岩井さんの『城は踊る』を読んで思い浮かんだ言葉は『傾国の美女』
では,傾国の美女ってどういうタイプの女性なんでしょうか。
純真可憐な美少女?
それとも,妖しい輝きを放つ熟女?

もともとは絶世の美女をたとえた言葉ですが,雰囲気的には国を滅ぼす原因になったり男を破滅させた女性,つまり後者のイメージを感じます。
たとえば,だれ?
まず思い浮かぶのは「楊貴妃」
高校の漢文で習いました。はっきり記憶に残っているのは,
「池の畔で死んだ彼女を抱きしめて名前を呼び続ける年老いた玄宗皇帝」という場面。
ところが,この白居易の『長恨歌』を読みかえしたら,似たような場面はあるものの名前を呼び続ける場面は見あたらない。たしか名前を2回繰り返したはずなのに,それも1文字の名だったような。
さらに調べて,そっかー,これだ!

『虞美人』
「力山を抜き、気は世をおおう。時に利あらず騅ゆかず。騅ゆかざるを如何せん。虞や虞や汝を如何せん」
暗記させられました。
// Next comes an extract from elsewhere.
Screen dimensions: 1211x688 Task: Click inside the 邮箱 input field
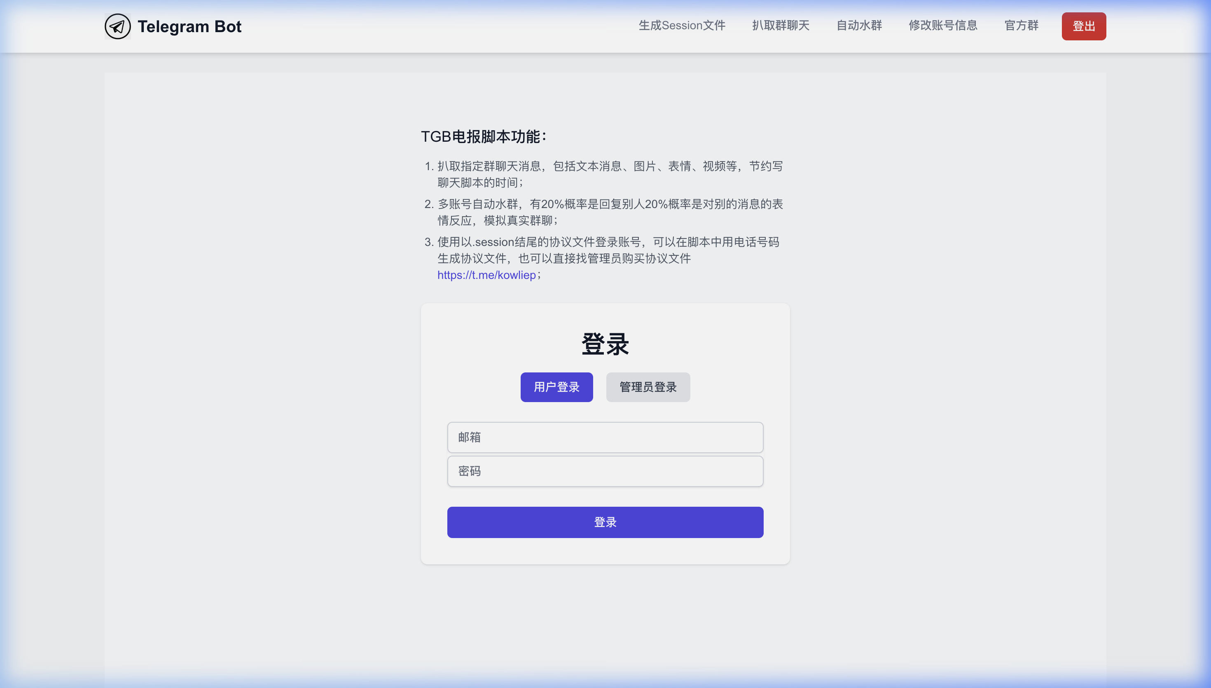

項羽と虞美人の四面楚歌での別れの場面。
どういうわけか,「項羽と虞美人」と「玄宗と楊貴妃」がごっちゃになってしまったようです。
何のために暗記したんだか。

ところでこの『城は踊る』に登場する女城主「麻喜殿」が,妖しい輝きを放つ熟女かというと,う~ん,ちょっと足りないような・・・。